Talk the Walk: Synthetic Data Generation for Conversational Music
Recommendation
- URL: http://arxiv.org/abs/2301.11489v3
- Date: Sat, 18 Nov 2023 04:26:35 GMT
- Title: Talk the Walk: Synthetic Data Generation for Conversational Music
Recommendation
- Authors: Megan Leszczynski, Shu Zhang, Ravi Ganti, Krisztian Balog, Filip
Radlinski, Fernando Pereira, Arun Tejasvi Chaganty
- Abstract summary: We present TalkWalk, which generates realistic high-quality conversational data by leveraging encoded expertise in widely available item collections.
We generate over one million diverse conversations in a human-collected dataset.

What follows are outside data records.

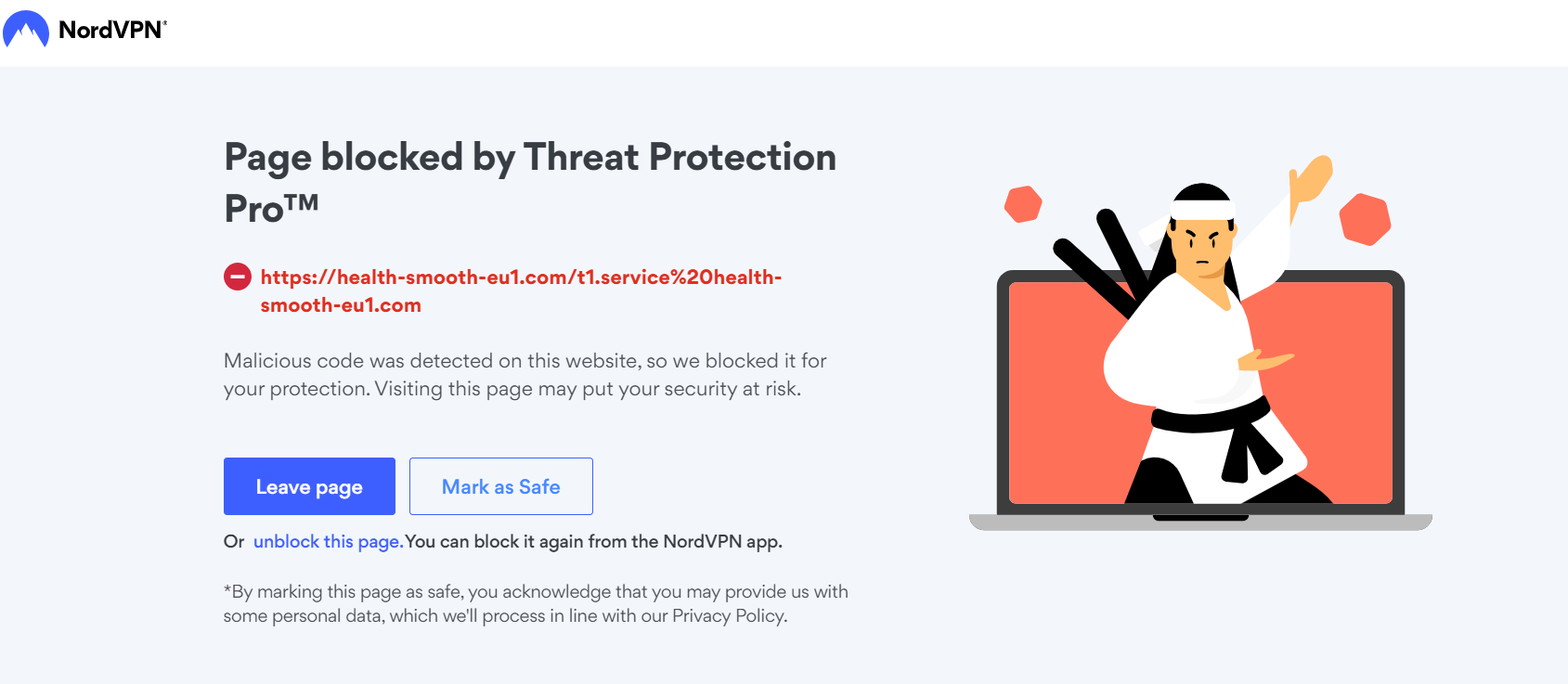
Task: Click the karate fighter's face
Action: [1204, 249]
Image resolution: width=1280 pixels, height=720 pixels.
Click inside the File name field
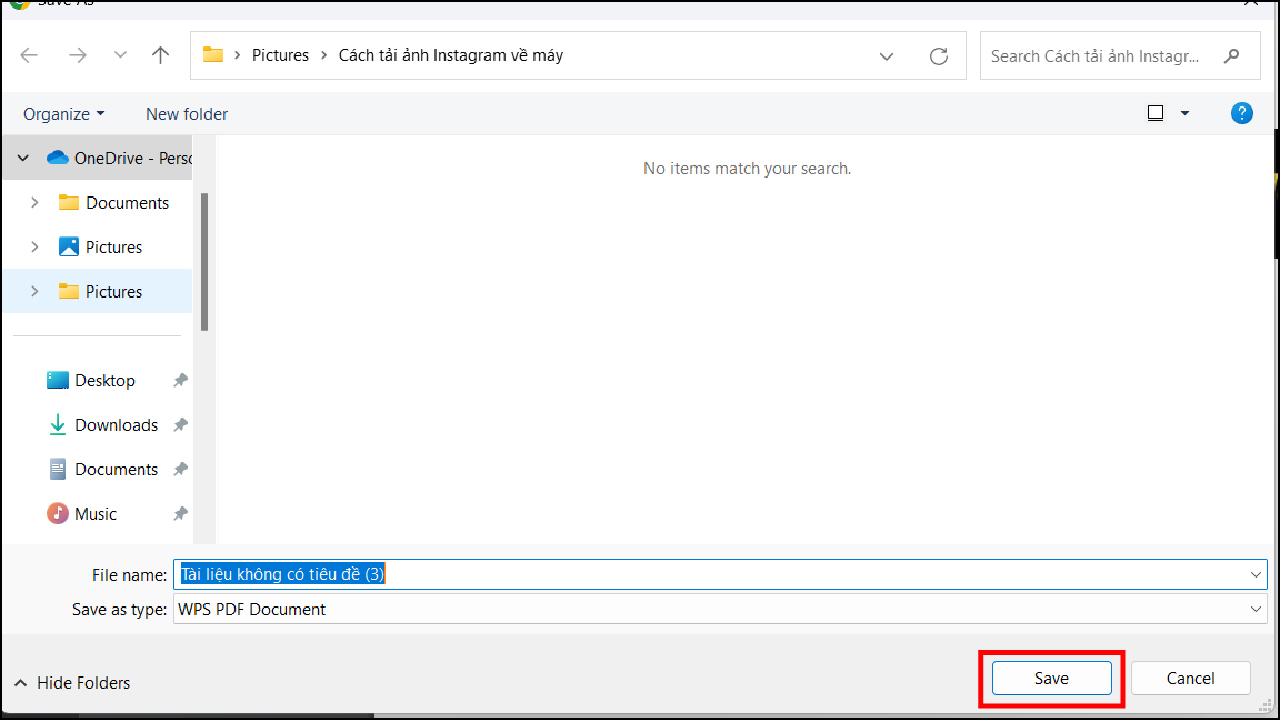tap(600, 574)
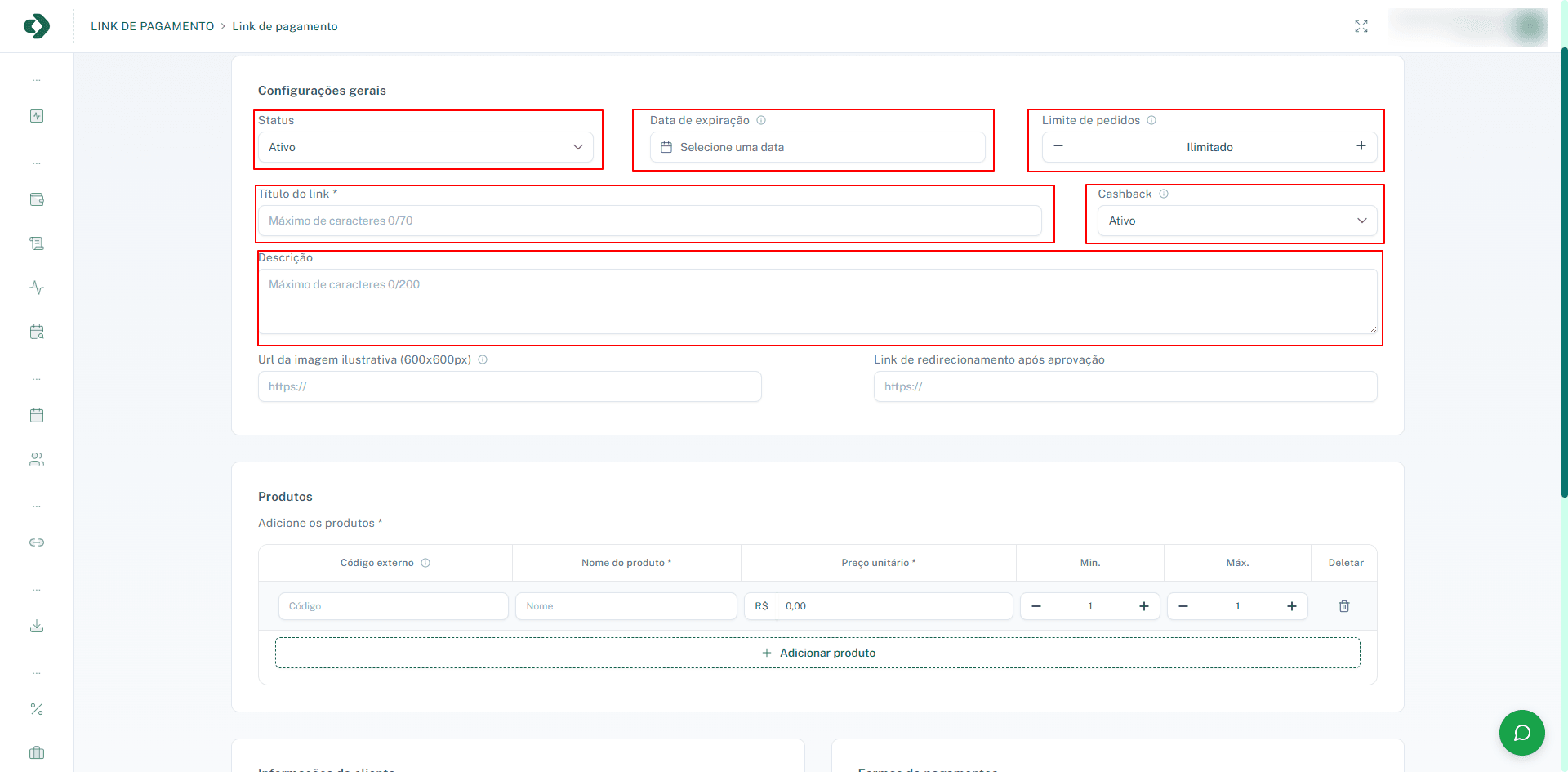Expand the Cashback dropdown
The image size is (1568, 772).
[x=1236, y=221]
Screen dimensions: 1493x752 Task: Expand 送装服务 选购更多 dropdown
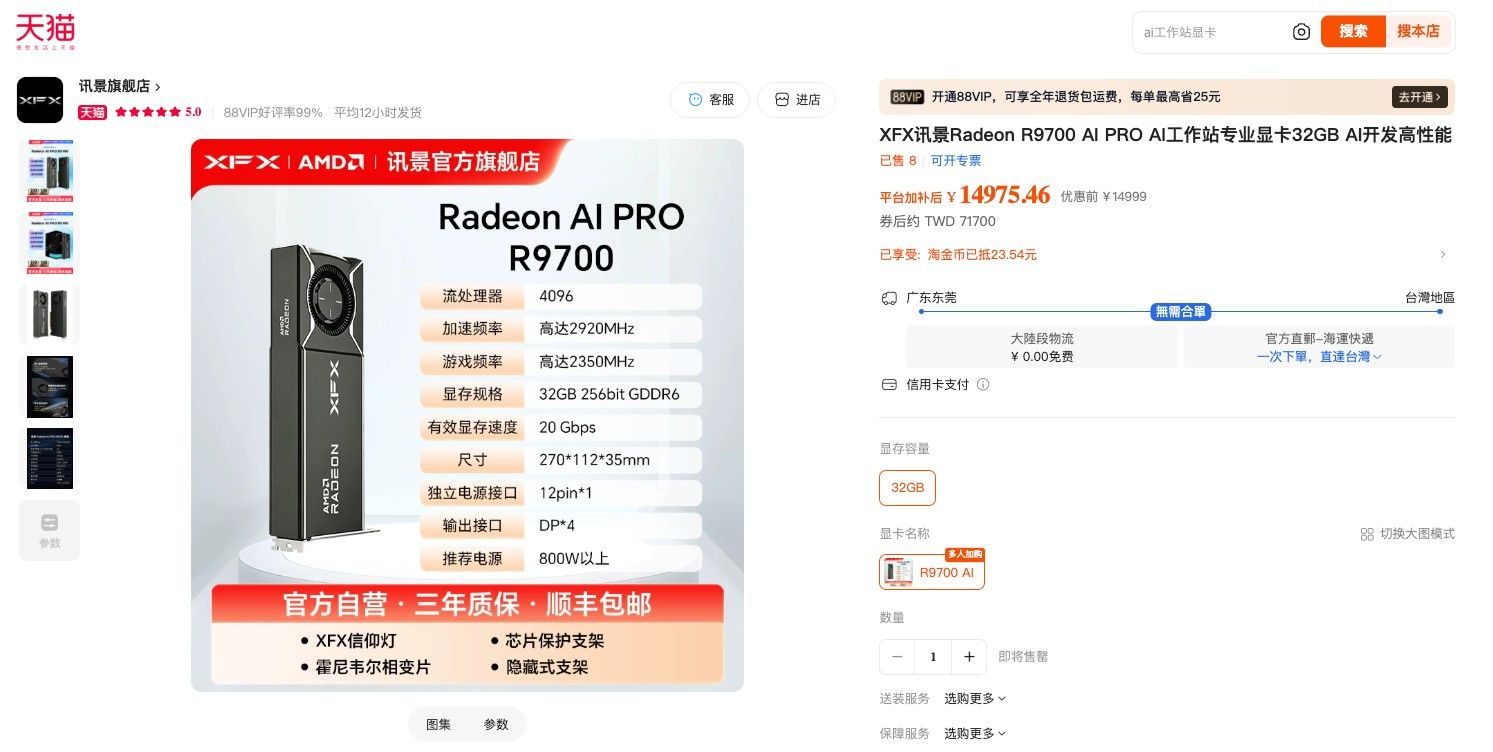pos(975,698)
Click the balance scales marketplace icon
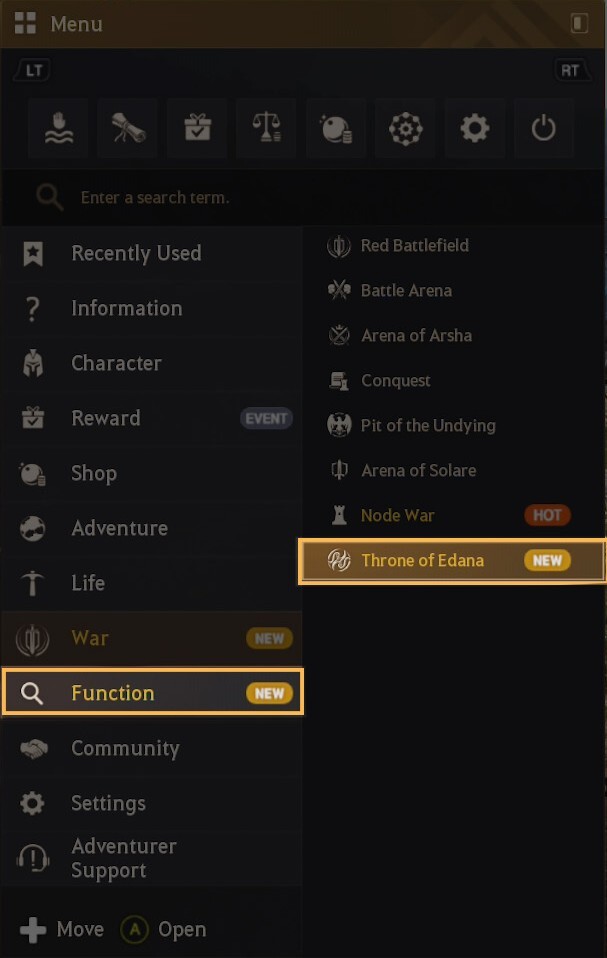Viewport: 607px width, 958px height. [x=267, y=127]
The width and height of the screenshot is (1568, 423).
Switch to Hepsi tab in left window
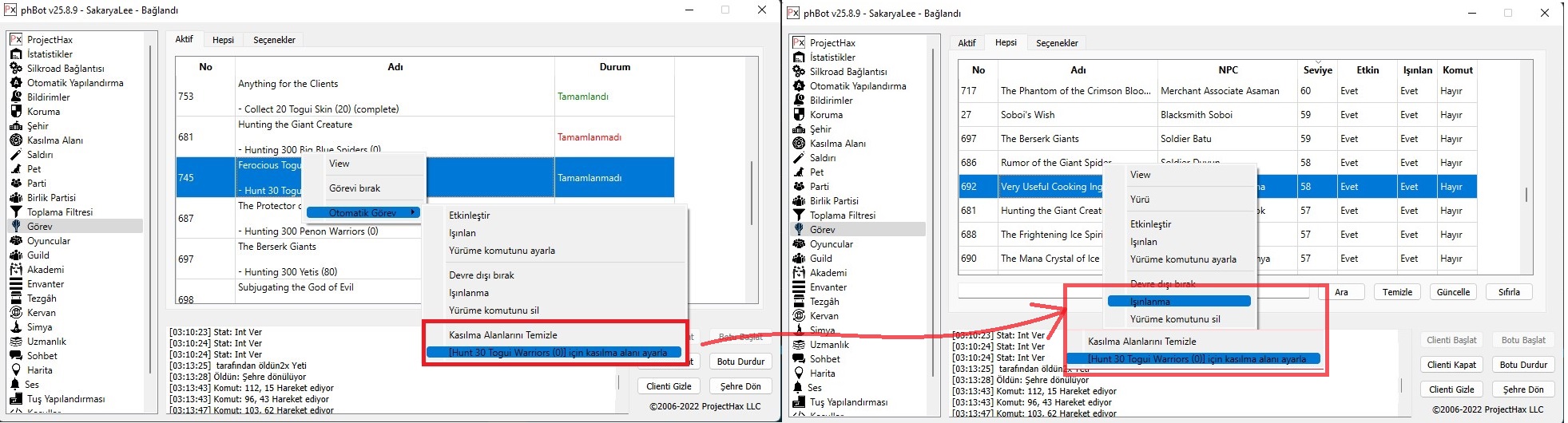coord(223,40)
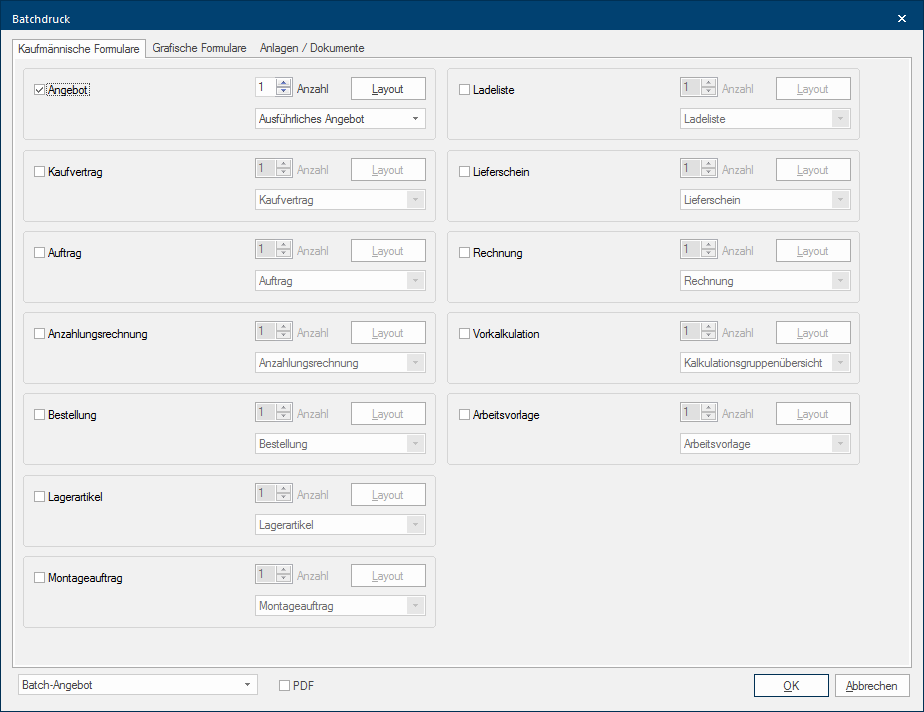Open the Ausführliches Angebot dropdown

(x=340, y=119)
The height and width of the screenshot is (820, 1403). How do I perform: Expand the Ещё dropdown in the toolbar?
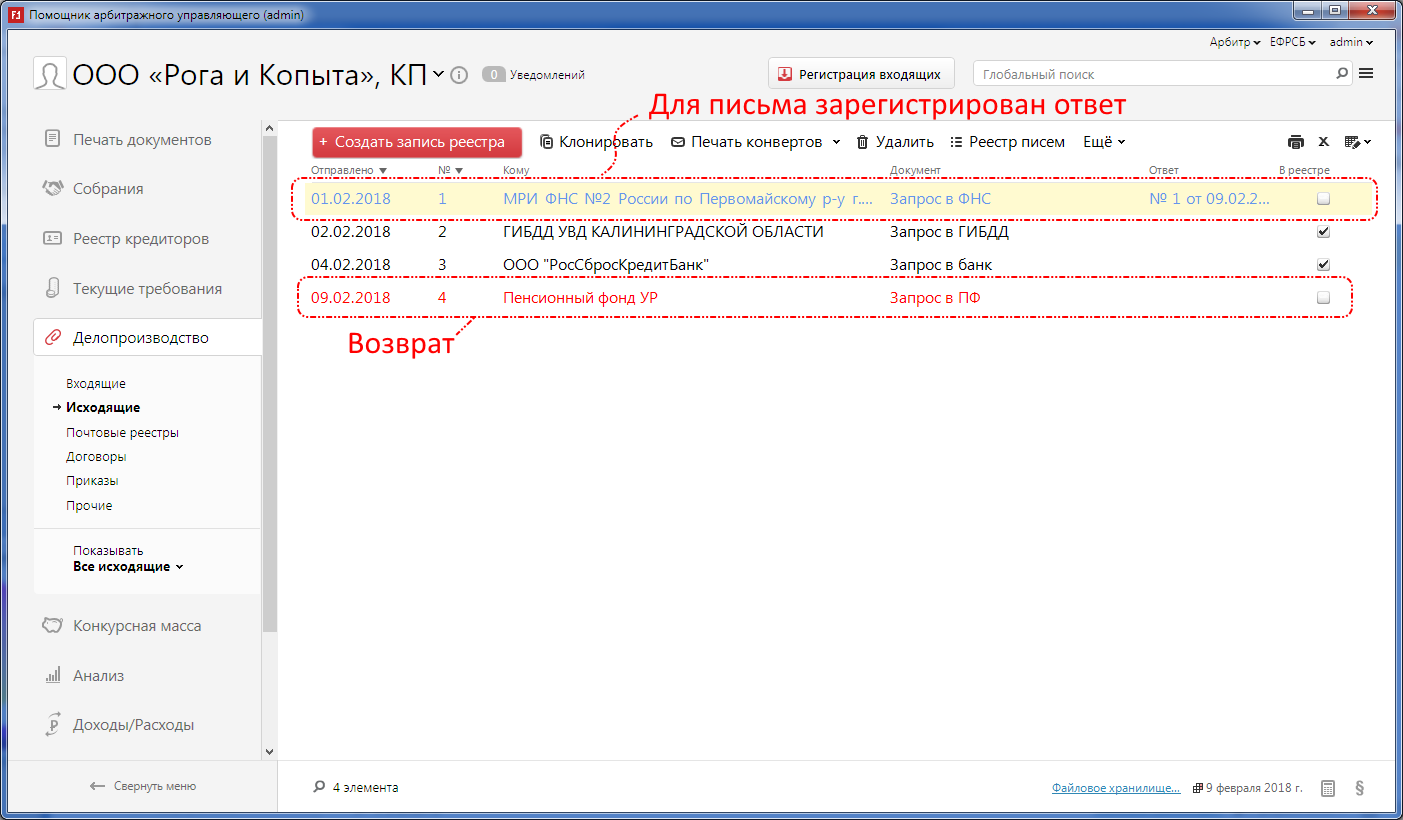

- Score: 62.019437228000776
- License: http://arxiv.org/licenses/nonexclusive-distrib/1.0/
- Abstract: Recommender systems are ubiquitous yet often difficult for users to control,
and adjust if recommendation quality is poor. This has motivated conversational
recommender systems (CRSs), with control provided through natural language
feedback. However, as with most application domains, building robust CRSs
requires training data that reflects system usage$\unicode{x2014}$here
conversations with user utterances paired with items that cover a wide range of
preferences. This has proved challenging to collect scalably using conventional
methods. We address the question of whether it can be generated synthetically,
building on recent advances in natural language. We evaluate in the setting of
item set recommendation, noting the increasing attention to this task motivated
by use cases like music, news, and recipe recommendation. We present
TalkTheWalk, which synthesizes realistic high-quality conversational data by
leveraging domain expertise encoded in widely available curated item
collections, generating a sequence of hypothetical yet plausible item sets,
then using a language model to produce corresponding user utterances. We
generate over one million diverse playlist curation conversations in the music
domain, and show these contain consistent utterances with relevant item sets
nearly matching the quality of an existing but small human-collected dataset
for this task. We demonstrate the utility of the generated synthetic dataset on
a conversational item retrieval task and show that it improves over both
unsupervised baselines and systems trained on a real dataset.